* Objective
Please rewrite these items, changing "Allow all" to "Accept all" and leaving everything else unchanged.

* Material provided
__________

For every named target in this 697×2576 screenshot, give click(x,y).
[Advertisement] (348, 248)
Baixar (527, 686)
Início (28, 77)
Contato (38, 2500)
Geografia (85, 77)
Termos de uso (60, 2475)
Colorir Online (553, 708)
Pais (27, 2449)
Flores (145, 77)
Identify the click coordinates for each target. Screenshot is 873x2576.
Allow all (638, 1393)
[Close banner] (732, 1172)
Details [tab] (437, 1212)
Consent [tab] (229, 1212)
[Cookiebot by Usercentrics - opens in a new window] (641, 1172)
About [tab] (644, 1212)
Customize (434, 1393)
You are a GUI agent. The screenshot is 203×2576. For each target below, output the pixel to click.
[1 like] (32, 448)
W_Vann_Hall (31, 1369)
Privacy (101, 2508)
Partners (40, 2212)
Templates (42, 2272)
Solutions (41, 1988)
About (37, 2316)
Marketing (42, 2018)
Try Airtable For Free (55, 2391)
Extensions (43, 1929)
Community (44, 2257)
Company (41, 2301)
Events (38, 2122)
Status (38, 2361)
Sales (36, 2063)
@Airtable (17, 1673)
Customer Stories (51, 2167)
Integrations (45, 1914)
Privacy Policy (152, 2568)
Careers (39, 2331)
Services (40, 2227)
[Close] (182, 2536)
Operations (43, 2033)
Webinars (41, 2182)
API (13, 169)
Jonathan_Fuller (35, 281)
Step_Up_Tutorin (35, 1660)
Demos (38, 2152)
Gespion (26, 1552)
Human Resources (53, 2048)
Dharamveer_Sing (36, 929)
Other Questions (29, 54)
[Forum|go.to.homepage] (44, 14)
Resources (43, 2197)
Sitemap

__________

* Output below
For every named target in this 697×2576 screenshot, give click(x,y).
[Advertisement] (348, 248)
Baixar (527, 686)
Início (28, 77)
Contato (38, 2500)
Geografia (85, 77)
Termos de uso (60, 2475)
Colorir Online (553, 708)
Pais (27, 2449)
Flores (145, 77)
Identify the click coordinates for each target. Screenshot is 873x2576.
Accept all (638, 1393)
[Close banner] (732, 1172)
Details [tab] (437, 1212)
Consent [tab] (229, 1212)
[Cookiebot by Usercentrics - opens in a new window] (641, 1172)
About [tab] (644, 1212)
Customize (434, 1393)
You are a GUI agent. The screenshot is 203×2576. For each target below, output the pixel to click.
[1 like] (32, 448)
W_Vann_Hall (31, 1369)
Privacy (101, 2508)
Partners (40, 2212)
Templates (42, 2272)
Solutions (41, 1988)
About (37, 2316)
Marketing (42, 2018)
Try Airtable For Free (55, 2391)
Extensions (43, 1929)
Community (44, 2257)
Company (41, 2301)
Events (38, 2122)
Status (38, 2361)
Sales (36, 2063)
@Airtable (17, 1673)
Customer Stories (51, 2167)
Integrations (45, 1914)
Privacy Policy (152, 2568)
Careers (39, 2331)
Services (40, 2227)
[Close] (182, 2536)
Operations (43, 2033)
Webinars (41, 2182)
API (13, 169)
Jonathan_Fuller (35, 281)
Step_Up_Tutorin (35, 1660)
Demos (38, 2152)
Gespion (26, 1552)
Human Resources (53, 2048)
Dharamveer_Sing (36, 929)
Other Questions (29, 54)
[Forum|go.to.homepage] (44, 14)
Resources (43, 2197)
Sitemap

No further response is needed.